▶ [Exercise aim]
Each line from the one that holds "The image size is (848, 768)." to the end of the records is to be retyped exactly. Pictures are not part of the copy.
Record extracts Start Marker
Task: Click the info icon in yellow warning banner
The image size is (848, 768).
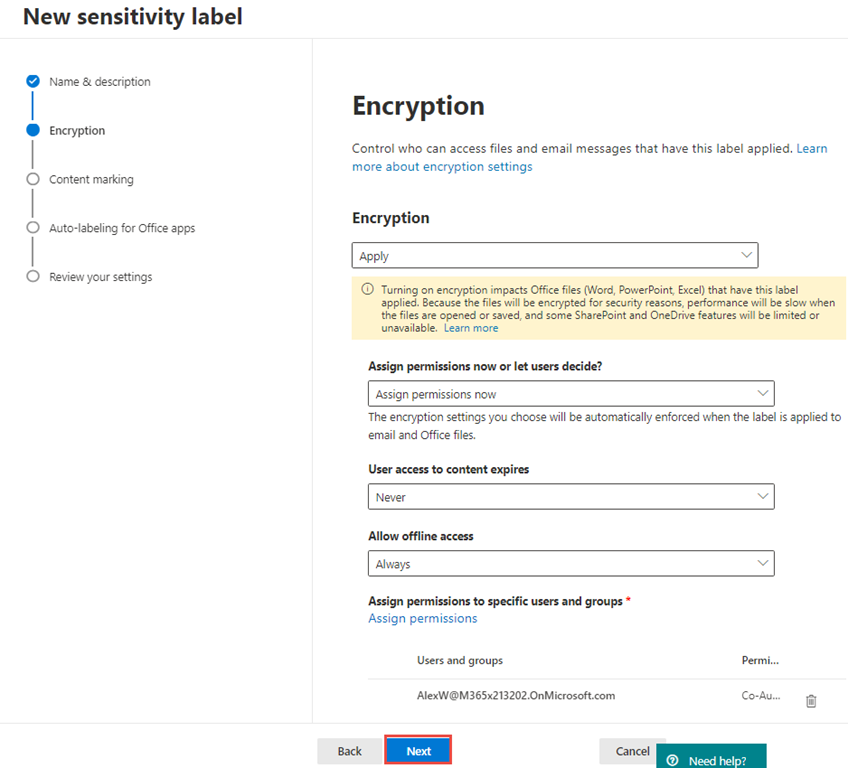Action: [367, 289]
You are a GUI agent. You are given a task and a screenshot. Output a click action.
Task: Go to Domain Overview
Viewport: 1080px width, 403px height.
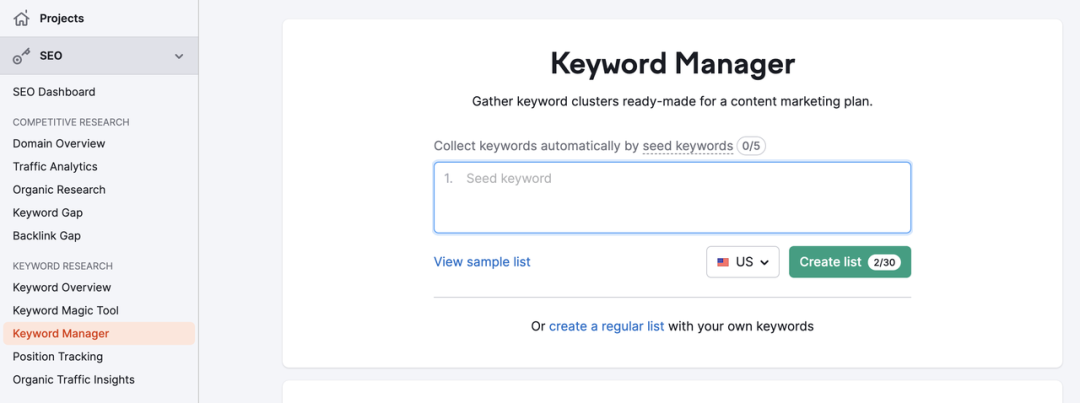59,144
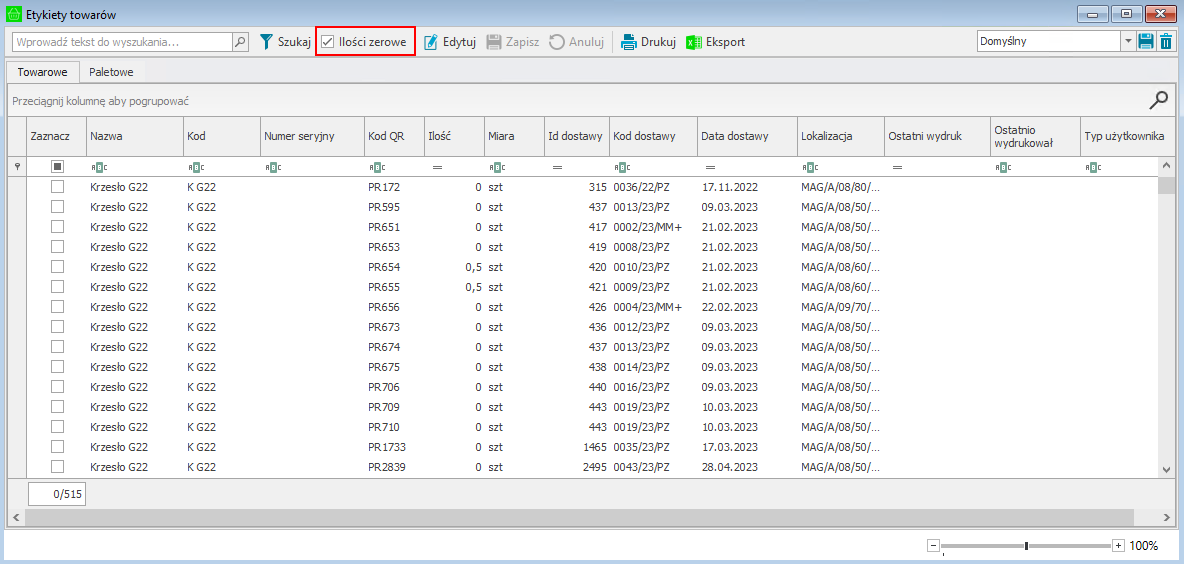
Record extracts End Marker
▶ [Exercise result]
The image size is (848, 768).
Action: [367, 289]
You are a GUI agent. You are given a task and a screenshot. Output a click action.
Task: Go to Domain Overview
Viewport: 1080px width, 403px height.
59,144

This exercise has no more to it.